Evaluation and Ranking
Mutation
Terminate
Selection
Crossover
Output result
Model
Parameter setting
Population initialization
Population
Creation of new
population
33
Disadvantages:
 GPs are less economical than the gradient-based programming once resolution optimum
issues with pure continuous variables, as indicated by the actual fact that lots additional
iterations are needed for convergence.
 Compared to gradient-based and directional strategies, several perform evaluations are
required in every iteration of the GP and so it costs far more in computer time for every
iteration.
One focus of the scrutiny is to develop a generic GP setback solver for resolution engineering
enhancement subjects, that normally have constant, number and different variables or a blend
of those. This sort of subjects is usually uttered as varied different issues. To be as finished as
attainable, GP solvers believed of across this scrutiny are for varied different improvement.
The public disadvantage of continuing GP solvers is that they lack the flexibleness in
grasping varied different issues. One design to address this subject was crafted by Deb who
projected a GP to grasp varied variables by retaining a varied different coding theme
alongside a varied different crossover and a varied different mutation operator. One setback
connected to Deb’s methodology is that these operators demand to be reprogrammed to suit
completely disparate style subjects, that is, the hidden including of Deb’s way is problem-
dependent. Such re-programming is luxurious and long thereby manipulating its colossal
request.
4.4.8 K-Nearest Neighbours classifier
The fundamental issue in data mining to address the classification problem is learning of
classifiers .In order to overcome this fundamental issue a dataset is designed ,which contains
a set of training instances and corresponding labels, based on this data set the classifier is
trained and is used to predict the the class of an unseen instance encounterd . the instance of a
class is defined by an vector. A instance x can be defined by by a vector < A1(x), A2(x)…
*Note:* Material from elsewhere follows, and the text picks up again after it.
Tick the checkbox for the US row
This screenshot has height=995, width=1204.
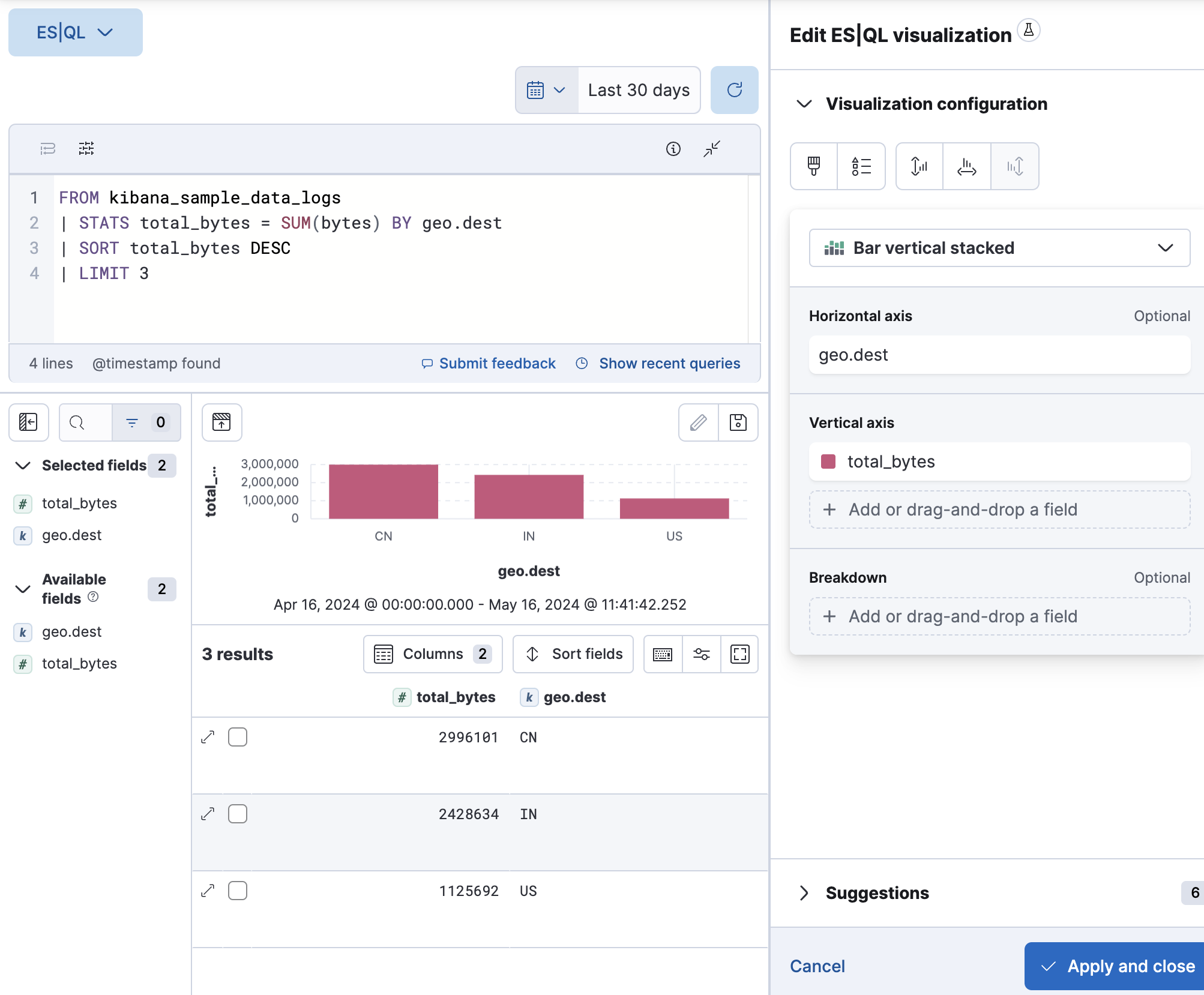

An(x) >, where Ai(x) denotes ith attribute value , to define the class variables and its values
we use the symbol C and c . The class of the instance x is denoted by c(x).
K-Nearest-Neighbours classifiers has been widely used in classification problems. The
classifier is holly and solly dependent on distance .The distance function is used to determine
the difference or similarity between two instances.The distance function generally uses the
standard Euclidean distance.The distance between two instances is defined as;
34
d(x, y) = √∑ (ai(x)–ai(y))2n
i=1
For any instance x, The classifier measutres the distance and assigns the instance to class of
x’s k nearest neighbors to x, as shown in Equation. The KNN classifier is a best example of
lazy learning algorithm, which stores the training data at the time of training and proves its
capabilities on the time of classification. In comparison to lazy learning , eager learning on
the time of training generates an explicit model.
c(x) =
argmax
c ∈ C
∑ δ(c,c(yii))k
i=1
In the above equation y1, y2,…., yk are most k nearest neighbors of the instance x, k is the
number of the neighbors, andδ(c, c(yi)) = 1 if c = c(yi) and δ(c, c(yi)) = 0 otherwise.
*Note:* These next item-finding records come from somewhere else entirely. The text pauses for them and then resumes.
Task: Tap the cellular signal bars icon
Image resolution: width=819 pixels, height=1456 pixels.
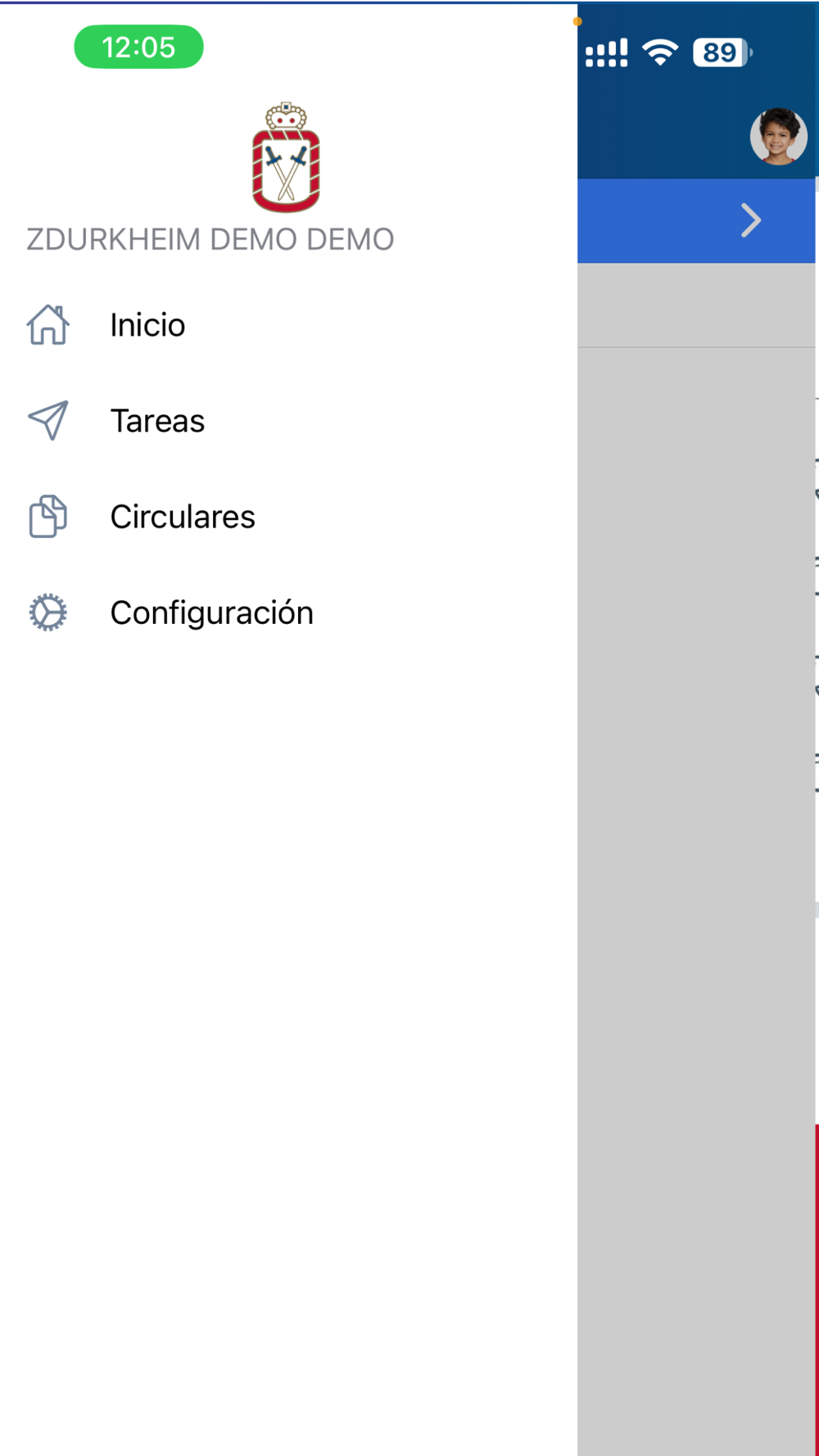Action: pos(607,52)
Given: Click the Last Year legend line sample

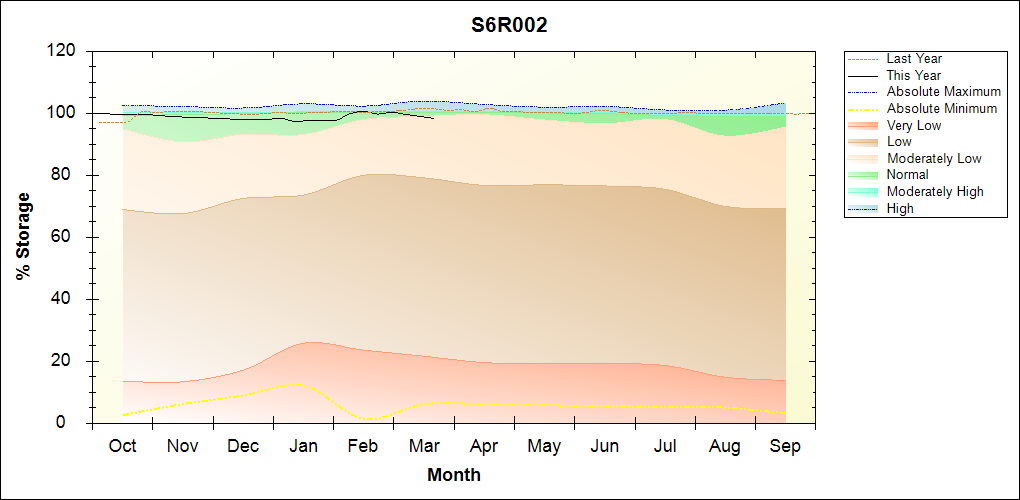Looking at the screenshot, I should click(863, 59).
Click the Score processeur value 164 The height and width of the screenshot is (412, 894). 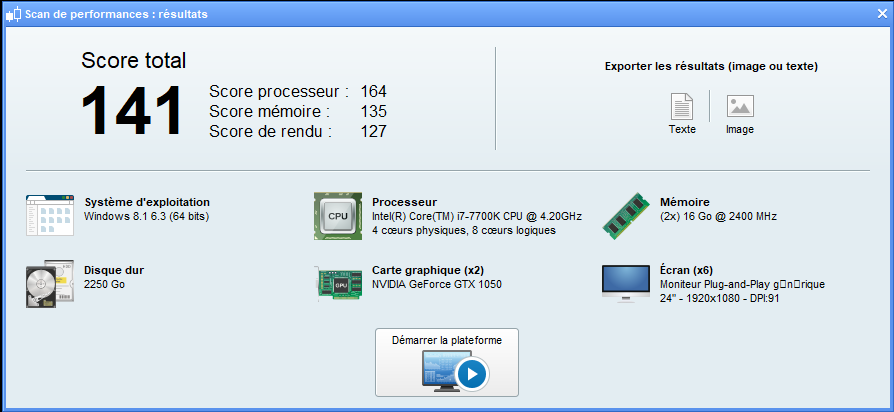pos(373,91)
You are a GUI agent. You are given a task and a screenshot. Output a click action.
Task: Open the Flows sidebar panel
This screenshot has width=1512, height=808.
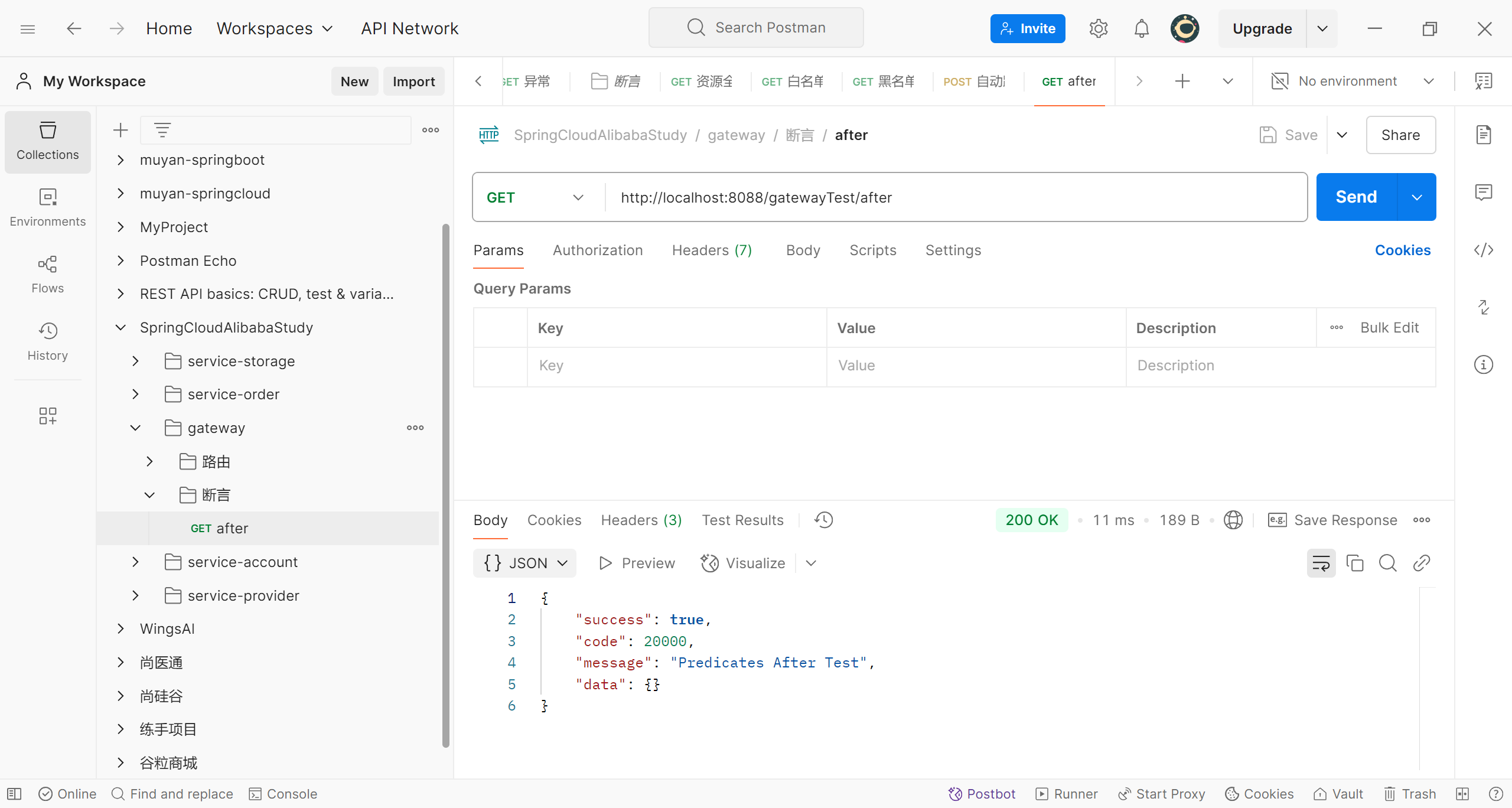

No doubt KNN classifier have been widely used for decades of years because of its
simplicity, effectiveness and robustness. There are many shortcomings of this classifier and
three main shortcomings confronting are as :
1) Euclidean distance is used as a distance function for measuring the difference or
similarity.
2) The input parameter for neighborhood size is artificially assigned ;
3) The simple voting algorithm is used as class probability estimation .
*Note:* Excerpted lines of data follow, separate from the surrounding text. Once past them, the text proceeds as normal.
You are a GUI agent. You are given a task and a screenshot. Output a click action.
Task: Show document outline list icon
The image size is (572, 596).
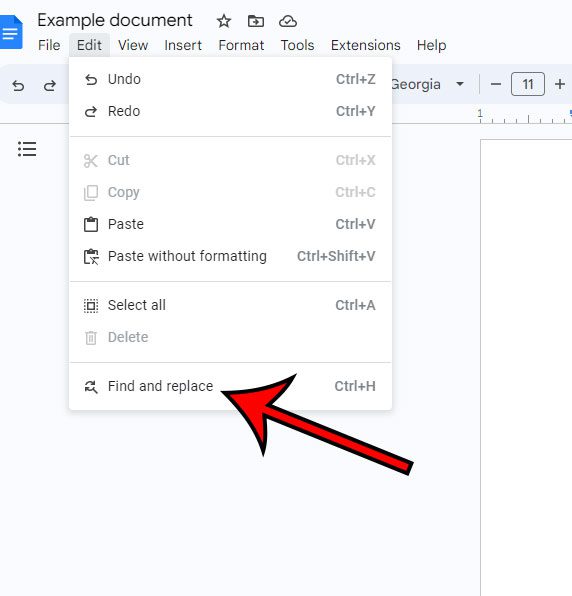[x=27, y=149]
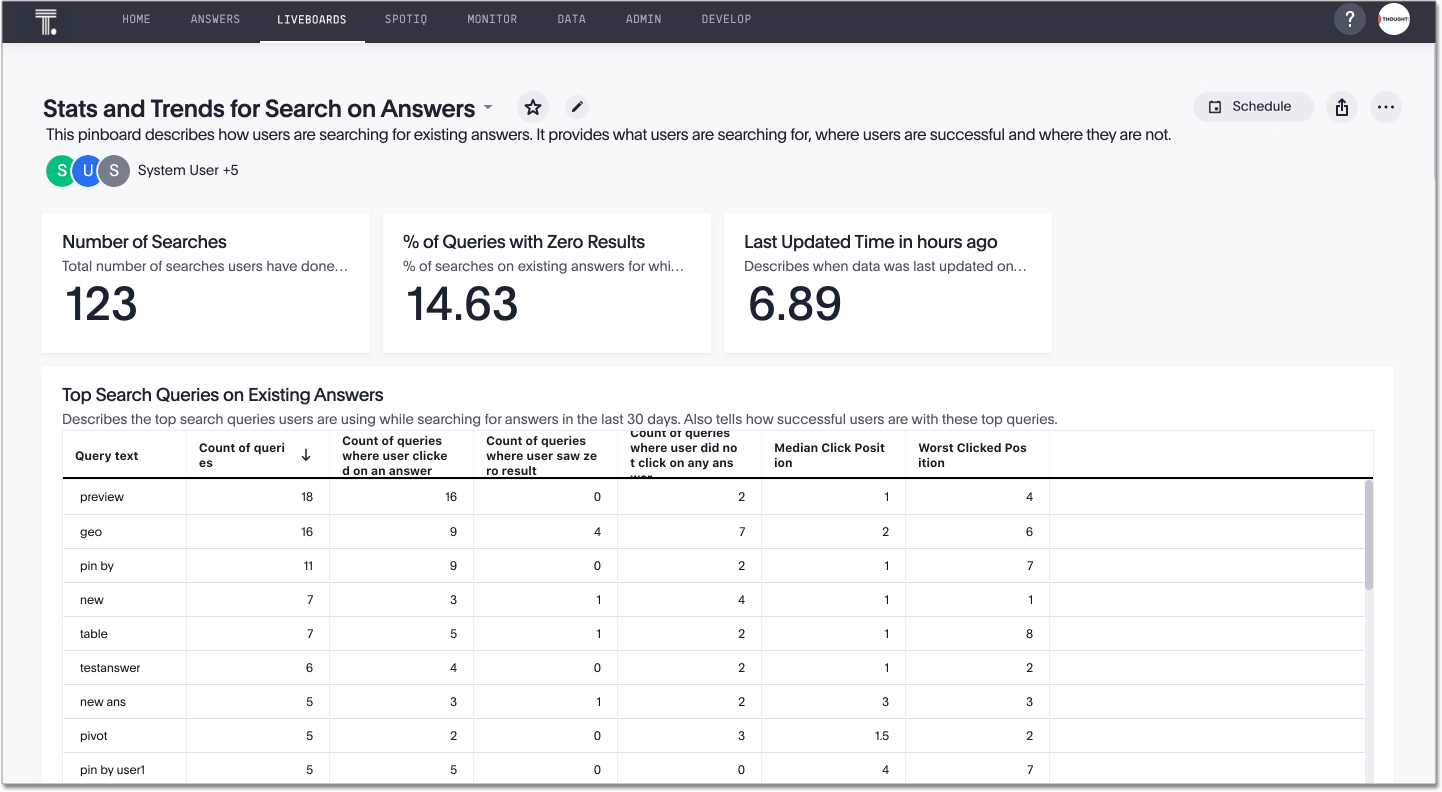Open the more-options ellipsis menu
1442x792 pixels.
pos(1386,106)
To overcome these shortcomings three main approaches are used which are as under:
1) We use more accurate distance functions as a replacement to the standard Euclidean
distance;
2) Artificial input parameter k is replaced by searching the best neighborhood ;
3) Find some more accurate class probability estimation methods to replace the simple
voting method.
4.4.9 Principal component analysis
Principal constituent scrutiny (PCA) is one of the most priceless aftermath which was
demanded from linear algebra. Principal constituent scrutiny is utilized plentifully in each
and every forms of scrutiny – starting from neuroscience up to computer graphics - its
characteristics like facile, non-parametric method of eliminating redundant data from
mystifying data sets makes it so verstile. PCA can provides a roadmap for how to cut a
convoluted data set to a lower dimension to expose the from period to period hidden, clear
dynamics that oftentimes underlie it with negligible supplementary manipulation.
Main target of this serving will be to explore both an intuitive sense for PCA, and a
methodical explaination of this topic. We will onset alongside a facile example and furnish an
35
intuitive explanation of the target of PCA. The simple way is to tolerate is to locale it inside
the framework of linear algebra by adding mathematical rigor and problem will explicitly
ascertained. To discuss how and why PCA is intimately related to the mathematical method
of singular worth decomposition (SVD). This result will lead us to a prescription for how to
make a best use of PCA in the real world. We will debate both the assumptions behind this
method as well as probable expansions to eliminate these limitations.
4.4.9.1 An Example of PCA
Assumption: Consider that we are an observer, and are trying to comprehend a slight
phenomenon by computing varied numbers (e.g. spectra, voltages, velocities, etc.) in our
system. By adversity, we may not figure out what is happening , because of the data set. The
dataset may appears unclear, clouded and even redundant. It may not be a trivial setback,
but rather a fake obstacle to experimental procedures . Examples abound from convoluted
arrangements such as neuroscience, photo science, meteorology and oceanography – there
might be a blucky number of variables to compute can , because the underlying dynamics
might oftentimes can be too simple.
To make it clear we will take an simple example of a facile toy diagrammed in Figure 4.3,
setback from physical science. Assume that we are studying the gesture of the physicist’s
immaculate spring. This experimernt contains a ball of mass m which is tied to a mass less,
frictionless spring. On releasing ball a puny distance away from equilibrium (i.e. the spring
is stretched). It is going to oscillates indefinitely considering its equilibrium at a set
frequency alongside the x-axis as it is “ideal,”.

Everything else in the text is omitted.